3.4. Insert into extensible hash table

Recall, we indicated that each page must have a counter, the local depth, that indicates the number of bits used to hash its records. The local depth was not used for lookup, but it becomes crucial for insertion and dynamic hashing.

Inserting a record into an extensible hash table involves the following steps.

  1. Given a record with some key value, $k$, we locate the page that using $\mathrm{dir}[h(k|D)]$. If the page has vacancy, insert the record in that page.

  2. If the page $p$ is full, we need to split the page to two or more pages. This is done by distinguishing the records in $p$ by more bits than its current local depth. Each pages after the split will have a greater local depth, and fewer records hashed to it. If the new local depth exceeds the global depth, we also keep the grow the directory. Finally, the directory table needs to be updated so the split pages are references by the correct table entries.

The following algorithm describes these steps in detail.

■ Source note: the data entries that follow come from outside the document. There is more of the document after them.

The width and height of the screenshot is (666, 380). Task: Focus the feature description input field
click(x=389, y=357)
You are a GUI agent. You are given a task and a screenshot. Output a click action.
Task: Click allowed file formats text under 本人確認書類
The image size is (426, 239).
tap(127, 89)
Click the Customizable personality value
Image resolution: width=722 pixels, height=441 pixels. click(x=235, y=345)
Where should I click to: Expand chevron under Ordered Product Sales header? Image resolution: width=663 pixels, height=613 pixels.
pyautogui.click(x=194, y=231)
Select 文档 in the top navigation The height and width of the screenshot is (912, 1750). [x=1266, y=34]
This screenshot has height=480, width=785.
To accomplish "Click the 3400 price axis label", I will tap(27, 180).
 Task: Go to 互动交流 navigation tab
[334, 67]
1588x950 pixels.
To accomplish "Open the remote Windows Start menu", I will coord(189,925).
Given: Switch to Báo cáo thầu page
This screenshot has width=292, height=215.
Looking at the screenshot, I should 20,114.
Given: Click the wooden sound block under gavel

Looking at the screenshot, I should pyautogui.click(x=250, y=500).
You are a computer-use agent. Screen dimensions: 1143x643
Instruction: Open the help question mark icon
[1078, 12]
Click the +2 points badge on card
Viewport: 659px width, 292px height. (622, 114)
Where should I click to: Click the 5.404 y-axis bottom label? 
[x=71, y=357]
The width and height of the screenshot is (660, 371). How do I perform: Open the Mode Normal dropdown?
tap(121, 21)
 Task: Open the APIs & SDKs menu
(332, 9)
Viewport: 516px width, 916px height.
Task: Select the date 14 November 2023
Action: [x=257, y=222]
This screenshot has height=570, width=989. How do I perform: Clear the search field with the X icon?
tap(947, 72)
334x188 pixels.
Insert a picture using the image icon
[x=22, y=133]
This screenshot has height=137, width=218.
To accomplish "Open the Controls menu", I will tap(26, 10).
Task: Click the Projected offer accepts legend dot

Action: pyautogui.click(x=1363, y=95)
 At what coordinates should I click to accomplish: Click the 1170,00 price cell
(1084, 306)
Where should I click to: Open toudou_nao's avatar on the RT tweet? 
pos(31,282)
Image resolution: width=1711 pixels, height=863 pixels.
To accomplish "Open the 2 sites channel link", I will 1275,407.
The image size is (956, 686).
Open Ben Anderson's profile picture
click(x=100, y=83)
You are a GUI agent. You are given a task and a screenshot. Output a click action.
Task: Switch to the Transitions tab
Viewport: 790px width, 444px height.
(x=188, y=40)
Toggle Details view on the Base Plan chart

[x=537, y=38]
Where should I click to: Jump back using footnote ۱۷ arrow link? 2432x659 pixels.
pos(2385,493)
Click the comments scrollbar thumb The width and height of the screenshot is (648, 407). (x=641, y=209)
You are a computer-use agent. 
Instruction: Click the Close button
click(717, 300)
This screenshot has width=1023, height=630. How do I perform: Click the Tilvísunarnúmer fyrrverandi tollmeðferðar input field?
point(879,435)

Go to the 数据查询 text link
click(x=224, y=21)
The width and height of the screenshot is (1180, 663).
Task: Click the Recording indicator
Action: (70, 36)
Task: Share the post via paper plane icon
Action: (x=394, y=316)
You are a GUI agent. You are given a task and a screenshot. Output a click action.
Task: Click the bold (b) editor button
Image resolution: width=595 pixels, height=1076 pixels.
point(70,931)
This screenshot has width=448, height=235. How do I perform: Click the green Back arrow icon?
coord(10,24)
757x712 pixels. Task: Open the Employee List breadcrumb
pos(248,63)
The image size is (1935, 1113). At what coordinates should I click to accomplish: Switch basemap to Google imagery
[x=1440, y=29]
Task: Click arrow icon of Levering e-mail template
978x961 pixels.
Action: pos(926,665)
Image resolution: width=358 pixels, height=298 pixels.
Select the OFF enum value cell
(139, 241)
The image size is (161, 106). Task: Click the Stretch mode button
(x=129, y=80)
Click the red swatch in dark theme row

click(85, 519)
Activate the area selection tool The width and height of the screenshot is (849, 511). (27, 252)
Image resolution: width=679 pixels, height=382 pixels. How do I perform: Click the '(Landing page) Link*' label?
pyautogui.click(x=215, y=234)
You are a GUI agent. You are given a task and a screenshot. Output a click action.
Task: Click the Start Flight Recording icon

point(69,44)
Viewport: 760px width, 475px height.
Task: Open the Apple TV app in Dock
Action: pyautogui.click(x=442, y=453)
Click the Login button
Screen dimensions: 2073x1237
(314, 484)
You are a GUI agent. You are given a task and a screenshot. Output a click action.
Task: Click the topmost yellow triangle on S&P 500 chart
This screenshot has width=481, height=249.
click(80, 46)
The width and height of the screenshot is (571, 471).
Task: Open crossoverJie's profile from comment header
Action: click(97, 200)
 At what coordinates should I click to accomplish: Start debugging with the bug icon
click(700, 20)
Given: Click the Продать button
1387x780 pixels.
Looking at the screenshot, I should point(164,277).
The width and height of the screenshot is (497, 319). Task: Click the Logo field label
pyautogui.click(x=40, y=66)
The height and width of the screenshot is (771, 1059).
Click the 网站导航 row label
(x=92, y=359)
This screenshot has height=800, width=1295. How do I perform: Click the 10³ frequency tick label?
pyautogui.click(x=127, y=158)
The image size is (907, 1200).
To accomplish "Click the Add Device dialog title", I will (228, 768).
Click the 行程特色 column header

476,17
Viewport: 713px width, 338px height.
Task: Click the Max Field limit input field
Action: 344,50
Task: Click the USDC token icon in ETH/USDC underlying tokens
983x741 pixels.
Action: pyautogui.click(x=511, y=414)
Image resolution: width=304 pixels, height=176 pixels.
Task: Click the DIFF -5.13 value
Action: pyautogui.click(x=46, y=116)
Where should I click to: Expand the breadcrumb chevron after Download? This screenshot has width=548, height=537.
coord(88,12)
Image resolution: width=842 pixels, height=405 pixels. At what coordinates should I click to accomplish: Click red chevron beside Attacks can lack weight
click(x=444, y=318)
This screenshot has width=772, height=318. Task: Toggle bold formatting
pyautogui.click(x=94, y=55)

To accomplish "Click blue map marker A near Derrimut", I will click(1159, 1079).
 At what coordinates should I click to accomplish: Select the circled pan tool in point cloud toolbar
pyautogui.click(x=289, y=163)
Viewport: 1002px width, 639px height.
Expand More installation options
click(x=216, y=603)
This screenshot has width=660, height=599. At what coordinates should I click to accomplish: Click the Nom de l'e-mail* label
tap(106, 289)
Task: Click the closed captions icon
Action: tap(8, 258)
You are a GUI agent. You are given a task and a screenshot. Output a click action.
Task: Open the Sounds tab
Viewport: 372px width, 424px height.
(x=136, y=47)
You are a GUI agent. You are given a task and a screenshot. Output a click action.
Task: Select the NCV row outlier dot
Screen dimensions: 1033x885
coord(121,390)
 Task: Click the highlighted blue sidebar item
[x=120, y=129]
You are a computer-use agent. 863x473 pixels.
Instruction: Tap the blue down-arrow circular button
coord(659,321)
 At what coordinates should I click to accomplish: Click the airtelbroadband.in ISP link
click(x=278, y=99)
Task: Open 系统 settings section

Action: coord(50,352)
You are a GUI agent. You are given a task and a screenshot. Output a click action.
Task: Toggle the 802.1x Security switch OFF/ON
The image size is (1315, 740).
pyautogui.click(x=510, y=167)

void insert(Directory &dir, Record r_new) {
    /**
     * locate the page that _should_ contain `r_new`
     */
    Key key = get_key(r_new)
    Page p = lookup(dir, key)

    /**
     * if there is vacancy for one more record, then insert, and
     * we are done.
     */
    if p has vacancy {
        p.add(r_new);
    } 
    /**
     * page splitting is needed to create vacancy in the 
     * extended hash table.
     */
    else {
        // gather all the records we need to relocate in `all_records`
        // gather all their respective keys in `all_keys`
        vector<Record> all_records = get_records(p) $\cup$ {r_new}
        vector<BitVector> all_keys = {get_key($x$) : $x\in$ all_records};

        // make sure we choose a local_depth large enough
        // to distinguish the records.  This ensures that the
        // split pages will not be full.
        int d = longest_common_prefix(all_keys) + 1;

        // grow the directory if necessary
        while(dir->global_depth < d) {
            grow_directory(dir);
        }

        // get the number of distinct hash values of length d-bits.
        // This is the number of pages we need.
        vector<BitVector> distinct_hash = {$h$($k$|$d$) : $k\in$ all_keys}

        foreach(BitVector j $\in$ distinct_keys) {

            // create a new page for each d-bit hash value,
            // and move all the records with such hash value
            // to this page.
            Page p_new = allocate_new(); 
            p_new.local_depth = d;
            p_new.add({$x\in$ all_keys : h(get_key($x$)|d) == j});

            // update the directory table, so the D-bit hash values
            // are mapped to the right page address
            $D$ = dir->global_depth
            if($D$ > d)
                for(BitVector padding=0; padding < pow(2, D-d); padding ++) {
                    j2 = BitVector::concatenate(j, padding)
                    dir->table[j2] = get_address(p_new);
                }
            else
                dir->table[j] = get_address(p_new);
        }
    }
}

Example

Consider an extensible hash table as shown. It's global depth is 1, with two pages and three records.
If we are to grow it once, the global depth will be 2. While there are still two pages, the new directory can now index up to four pages.
Suppose that we are trying to insert a records with $k_3$ such that the hash value is $h(k_3) = 1010$. We are to first locate the page to insert the record into.

Since the page is full, we need to split the page.

The keys of the records are:

  • 1001
  • 1010
  • 1100

One can observe that the common prefix is 1, so the new local depth must be 2. The records are to be distributed according to the first two bits of their hash values:

  • page1 = (1001, 1010)
  • page2 = (1100)

Finally, we need to update the directory table such that 10 points to page1 and 11 points to page2.

This is the final extended hash table.